+++ DATA FOR REVIEW +++
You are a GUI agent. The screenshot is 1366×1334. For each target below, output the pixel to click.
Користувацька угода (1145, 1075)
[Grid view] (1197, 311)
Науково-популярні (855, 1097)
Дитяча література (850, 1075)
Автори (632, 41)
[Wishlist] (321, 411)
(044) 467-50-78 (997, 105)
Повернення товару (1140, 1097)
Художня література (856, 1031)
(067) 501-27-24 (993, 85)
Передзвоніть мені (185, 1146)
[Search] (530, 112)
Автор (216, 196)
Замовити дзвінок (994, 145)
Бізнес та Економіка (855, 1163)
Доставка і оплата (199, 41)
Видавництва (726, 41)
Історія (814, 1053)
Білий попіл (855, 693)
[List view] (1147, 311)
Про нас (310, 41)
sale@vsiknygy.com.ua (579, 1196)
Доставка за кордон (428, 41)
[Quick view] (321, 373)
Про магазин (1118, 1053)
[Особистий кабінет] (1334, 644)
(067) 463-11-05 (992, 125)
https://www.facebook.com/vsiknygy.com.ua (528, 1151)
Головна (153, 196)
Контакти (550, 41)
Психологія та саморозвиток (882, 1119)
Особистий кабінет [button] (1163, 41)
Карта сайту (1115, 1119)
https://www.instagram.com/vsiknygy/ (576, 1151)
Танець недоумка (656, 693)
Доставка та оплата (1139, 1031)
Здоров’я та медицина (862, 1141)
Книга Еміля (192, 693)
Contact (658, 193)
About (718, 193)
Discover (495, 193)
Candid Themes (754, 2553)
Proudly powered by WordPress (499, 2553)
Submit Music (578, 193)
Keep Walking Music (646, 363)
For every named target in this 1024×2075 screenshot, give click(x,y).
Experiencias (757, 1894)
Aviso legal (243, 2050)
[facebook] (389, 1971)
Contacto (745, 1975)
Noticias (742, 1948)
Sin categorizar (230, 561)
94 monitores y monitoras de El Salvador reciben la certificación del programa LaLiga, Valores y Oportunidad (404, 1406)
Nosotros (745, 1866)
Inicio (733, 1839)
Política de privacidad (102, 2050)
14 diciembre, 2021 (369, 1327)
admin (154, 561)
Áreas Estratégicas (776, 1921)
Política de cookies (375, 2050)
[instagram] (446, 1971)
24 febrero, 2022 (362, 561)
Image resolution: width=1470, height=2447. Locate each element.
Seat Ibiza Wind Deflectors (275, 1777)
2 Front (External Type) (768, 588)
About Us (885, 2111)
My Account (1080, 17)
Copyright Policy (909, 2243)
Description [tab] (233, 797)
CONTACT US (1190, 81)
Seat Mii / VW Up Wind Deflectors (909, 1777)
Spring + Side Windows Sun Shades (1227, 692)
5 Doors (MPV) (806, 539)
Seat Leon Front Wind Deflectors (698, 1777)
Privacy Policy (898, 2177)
+++
* _EXERCISE BRIEF_:
Starting at the line that contains "Бізнес та Економіка (855, 1163)" and stopping after the line that contains "Sin categorizar (230, 561)", write out every line exactly as it appears above, and no other line.

* _FINAL ANSWER_:
Бізнес та Економіка (855, 1163)
Доставка і оплата (199, 41)
Видавництва (726, 41)
Історія (814, 1053)
Білий попіл (855, 693)
[List view] (1147, 311)
Про нас (310, 41)
sale@vsiknygy.com.ua (579, 1196)
Доставка за кордон (428, 41)
[Quick view] (321, 373)
Про магазин (1118, 1053)
[Особистий кабінет] (1334, 644)
(067) 463-11-05 (992, 125)
https://www.facebook.com/vsiknygy.com.ua (528, 1151)
Головна (153, 196)
Контакти (550, 41)
Психологія та саморозвиток (882, 1119)
Особистий кабінет [button] (1163, 41)
Карта сайту (1115, 1119)
https://www.instagram.com/vsiknygy/ (576, 1151)
Танець недоумка (656, 693)
Доставка та оплата (1139, 1031)
Здоров’я та медицина (862, 1141)
Книга Еміля (192, 693)
Contact (658, 193)
About (718, 193)
Discover (495, 193)
Candid Themes (754, 2553)
Proudly powered by WordPress (499, 2553)
Submit Music (578, 193)
Keep Walking Music (646, 363)
For every named target in this 1024×2075 screenshot, give click(x,y).
Experiencias (757, 1894)
Aviso legal (243, 2050)
[facebook] (389, 1971)
Contacto (745, 1975)
Noticias (742, 1948)
Sin categorizar (230, 561)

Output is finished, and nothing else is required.